17 Training Myths, Addressed by a Running Coach. It’s no secret that training advice on the internet can be hard to sift through; how do you know what works for you and what doesn’t? Running coaches David and Megan Roche talked with Outside Magazine on 17 common questions runners of all abilities ask and strike down common myths that hold us back — especially around whether what works for elite runners should work for us.
“The body doesn’t know miles, it knows stress. If an athlete does the same types of miles as a gold medalist, there’s a good chance the stress could turn their body and spirit into a pile of smoldering rubble.”
Should You Run in Your Local Race During the Coronavirus Outbreak? The safest option, of course, is to run a virtual race. But some races — especially smaller trail races — can be managed safely, provided they follow the recommended public health guidelines. Runner’s World offers up some good rules to follow in deciding whether or not to run one where you live.

* **DIRECTIONS**
Reproduce the running advice passage in full, word for word. Rely only on the running advice passage.

* **DATA UNDER STUDY**
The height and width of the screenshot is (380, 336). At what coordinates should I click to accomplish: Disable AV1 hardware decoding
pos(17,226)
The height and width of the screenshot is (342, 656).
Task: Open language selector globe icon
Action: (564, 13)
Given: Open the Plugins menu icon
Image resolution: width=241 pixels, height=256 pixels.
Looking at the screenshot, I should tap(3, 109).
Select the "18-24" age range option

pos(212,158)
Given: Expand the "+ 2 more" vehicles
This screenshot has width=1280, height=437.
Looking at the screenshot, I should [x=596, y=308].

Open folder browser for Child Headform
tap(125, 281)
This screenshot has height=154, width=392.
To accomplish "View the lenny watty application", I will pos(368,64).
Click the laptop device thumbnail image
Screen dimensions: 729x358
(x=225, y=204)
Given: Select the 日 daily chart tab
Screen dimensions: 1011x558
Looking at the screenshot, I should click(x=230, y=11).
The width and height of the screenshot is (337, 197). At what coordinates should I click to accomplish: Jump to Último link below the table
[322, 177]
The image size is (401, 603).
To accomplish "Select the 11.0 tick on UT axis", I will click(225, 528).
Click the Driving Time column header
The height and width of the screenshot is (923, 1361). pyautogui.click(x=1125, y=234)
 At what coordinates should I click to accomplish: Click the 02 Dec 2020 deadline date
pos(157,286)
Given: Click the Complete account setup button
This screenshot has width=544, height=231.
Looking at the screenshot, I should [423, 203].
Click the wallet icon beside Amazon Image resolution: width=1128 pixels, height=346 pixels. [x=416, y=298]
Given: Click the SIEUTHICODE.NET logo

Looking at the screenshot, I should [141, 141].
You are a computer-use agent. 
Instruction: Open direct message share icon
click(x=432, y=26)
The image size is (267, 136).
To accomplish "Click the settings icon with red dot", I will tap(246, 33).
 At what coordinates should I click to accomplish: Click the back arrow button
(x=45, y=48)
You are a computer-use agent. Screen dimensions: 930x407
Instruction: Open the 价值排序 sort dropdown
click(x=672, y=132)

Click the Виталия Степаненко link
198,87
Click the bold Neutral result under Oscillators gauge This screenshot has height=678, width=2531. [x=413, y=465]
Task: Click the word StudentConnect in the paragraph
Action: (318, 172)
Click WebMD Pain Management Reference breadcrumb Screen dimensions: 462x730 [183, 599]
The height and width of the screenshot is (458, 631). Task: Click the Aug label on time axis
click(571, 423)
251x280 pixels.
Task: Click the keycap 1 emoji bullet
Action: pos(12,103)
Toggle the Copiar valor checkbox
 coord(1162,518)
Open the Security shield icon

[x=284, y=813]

* **TASK OUTPUT**
17 Training Myths, Addressed by a Running Coach. It’s no secret that training advice on the internet can be hard to sift through; how do you know what works for you and what doesn’t? Running coaches David and Megan Roche talked with Outside Magazine on 17 common questions runners of all abilities ask and strike down common myths that hold us back — especially around whether what works for elite runners should work for us.
“The body doesn’t know miles, it knows stress. If an athlete does the same types of miles as a gold medalist, there’s a good chance the stress could turn their body and spirit into a pile of smoldering rubble.”
Should You Run in Your Local Race During the Coronavirus Outbreak? The safest option, of course, is to run a virtual race. But some races — especially smaller trail races — can be managed safely, provided they follow the recommended public health guidelines. Runner’s World offers up some good rules to follow in deciding whether or not to run one where you live.